** Task description **
Some lines in the material below hold the word "element". Copy all of them.

** Available data **
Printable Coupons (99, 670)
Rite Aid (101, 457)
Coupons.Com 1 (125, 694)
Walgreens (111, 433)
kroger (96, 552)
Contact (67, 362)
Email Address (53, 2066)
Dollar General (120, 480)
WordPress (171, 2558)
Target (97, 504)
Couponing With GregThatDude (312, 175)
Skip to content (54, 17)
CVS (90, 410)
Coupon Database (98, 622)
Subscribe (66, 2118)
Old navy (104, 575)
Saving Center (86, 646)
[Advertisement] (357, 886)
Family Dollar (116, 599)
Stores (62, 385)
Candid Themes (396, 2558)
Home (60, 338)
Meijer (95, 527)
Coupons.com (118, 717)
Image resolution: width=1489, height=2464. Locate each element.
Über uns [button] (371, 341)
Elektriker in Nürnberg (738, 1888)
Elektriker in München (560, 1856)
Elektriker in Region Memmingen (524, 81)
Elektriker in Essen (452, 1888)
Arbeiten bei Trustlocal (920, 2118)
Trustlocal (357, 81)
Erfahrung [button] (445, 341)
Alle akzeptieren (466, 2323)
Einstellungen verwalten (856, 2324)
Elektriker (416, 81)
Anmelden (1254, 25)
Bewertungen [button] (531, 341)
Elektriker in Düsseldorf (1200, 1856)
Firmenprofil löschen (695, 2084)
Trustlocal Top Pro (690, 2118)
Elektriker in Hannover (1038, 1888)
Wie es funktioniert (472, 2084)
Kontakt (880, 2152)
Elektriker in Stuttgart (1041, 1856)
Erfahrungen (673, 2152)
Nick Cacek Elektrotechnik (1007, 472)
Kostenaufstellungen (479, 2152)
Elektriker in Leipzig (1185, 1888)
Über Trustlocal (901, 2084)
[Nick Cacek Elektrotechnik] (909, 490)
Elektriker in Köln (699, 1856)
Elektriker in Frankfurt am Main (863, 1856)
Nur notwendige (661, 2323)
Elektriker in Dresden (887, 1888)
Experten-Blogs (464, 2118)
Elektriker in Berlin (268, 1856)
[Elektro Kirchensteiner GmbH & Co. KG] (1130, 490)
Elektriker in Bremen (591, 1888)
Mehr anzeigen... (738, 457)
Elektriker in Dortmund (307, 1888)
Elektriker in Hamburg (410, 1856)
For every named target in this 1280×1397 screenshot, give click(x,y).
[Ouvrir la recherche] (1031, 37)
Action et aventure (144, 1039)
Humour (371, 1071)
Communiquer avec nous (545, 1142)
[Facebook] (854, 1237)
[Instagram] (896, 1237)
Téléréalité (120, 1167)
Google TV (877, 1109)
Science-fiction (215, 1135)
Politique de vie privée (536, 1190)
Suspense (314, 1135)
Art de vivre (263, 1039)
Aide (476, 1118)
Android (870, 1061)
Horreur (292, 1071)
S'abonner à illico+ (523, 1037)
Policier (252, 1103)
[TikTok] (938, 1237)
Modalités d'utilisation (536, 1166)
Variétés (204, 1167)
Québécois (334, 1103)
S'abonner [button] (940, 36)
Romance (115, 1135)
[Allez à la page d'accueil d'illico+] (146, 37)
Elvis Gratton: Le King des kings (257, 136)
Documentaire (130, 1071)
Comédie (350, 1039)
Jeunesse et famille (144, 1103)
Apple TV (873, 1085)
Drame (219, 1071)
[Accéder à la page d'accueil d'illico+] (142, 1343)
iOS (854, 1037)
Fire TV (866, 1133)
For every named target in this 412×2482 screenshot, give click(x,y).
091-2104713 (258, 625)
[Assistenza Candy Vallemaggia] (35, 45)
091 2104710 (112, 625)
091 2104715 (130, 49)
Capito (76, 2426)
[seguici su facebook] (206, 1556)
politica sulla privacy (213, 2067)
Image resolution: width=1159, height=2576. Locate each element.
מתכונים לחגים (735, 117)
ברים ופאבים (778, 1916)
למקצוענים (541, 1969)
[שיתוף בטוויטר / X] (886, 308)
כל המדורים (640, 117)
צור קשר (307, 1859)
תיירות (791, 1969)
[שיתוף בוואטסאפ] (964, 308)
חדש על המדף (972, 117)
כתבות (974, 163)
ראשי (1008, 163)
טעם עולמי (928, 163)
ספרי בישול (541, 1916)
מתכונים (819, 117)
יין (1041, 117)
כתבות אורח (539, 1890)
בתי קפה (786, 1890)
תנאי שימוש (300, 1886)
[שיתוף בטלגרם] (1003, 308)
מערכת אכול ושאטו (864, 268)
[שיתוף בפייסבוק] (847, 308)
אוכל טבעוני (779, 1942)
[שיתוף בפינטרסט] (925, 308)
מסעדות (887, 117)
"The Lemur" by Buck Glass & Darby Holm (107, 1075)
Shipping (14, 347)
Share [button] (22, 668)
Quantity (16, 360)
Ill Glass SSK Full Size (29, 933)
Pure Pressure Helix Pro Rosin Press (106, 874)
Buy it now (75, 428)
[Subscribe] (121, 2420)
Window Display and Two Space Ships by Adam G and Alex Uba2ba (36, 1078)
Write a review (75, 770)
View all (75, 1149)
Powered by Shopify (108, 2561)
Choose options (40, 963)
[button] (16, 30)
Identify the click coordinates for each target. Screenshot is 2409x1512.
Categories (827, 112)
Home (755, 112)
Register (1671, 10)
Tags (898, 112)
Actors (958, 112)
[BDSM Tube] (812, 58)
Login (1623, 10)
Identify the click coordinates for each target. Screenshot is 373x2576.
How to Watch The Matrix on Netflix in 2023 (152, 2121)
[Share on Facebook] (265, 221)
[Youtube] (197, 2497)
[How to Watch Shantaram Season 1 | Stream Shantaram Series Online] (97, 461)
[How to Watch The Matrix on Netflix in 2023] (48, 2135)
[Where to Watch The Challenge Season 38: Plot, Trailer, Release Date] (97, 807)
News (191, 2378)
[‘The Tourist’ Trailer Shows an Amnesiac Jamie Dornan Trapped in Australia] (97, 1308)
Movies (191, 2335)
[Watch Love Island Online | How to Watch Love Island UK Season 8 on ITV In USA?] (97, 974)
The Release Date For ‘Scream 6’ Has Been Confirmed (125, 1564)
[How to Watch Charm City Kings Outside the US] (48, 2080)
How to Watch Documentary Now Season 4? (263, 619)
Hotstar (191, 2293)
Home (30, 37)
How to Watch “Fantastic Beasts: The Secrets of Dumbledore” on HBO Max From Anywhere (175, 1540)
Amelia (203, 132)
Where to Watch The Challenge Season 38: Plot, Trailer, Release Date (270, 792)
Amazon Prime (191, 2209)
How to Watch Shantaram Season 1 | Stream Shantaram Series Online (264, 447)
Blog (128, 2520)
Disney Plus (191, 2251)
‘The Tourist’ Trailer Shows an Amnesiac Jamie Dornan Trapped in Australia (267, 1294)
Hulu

** Solved exercise **
Image resolution: width=1489, height=2464. Locate each element.
Image resolution: width=1159, height=2576. Locate each element.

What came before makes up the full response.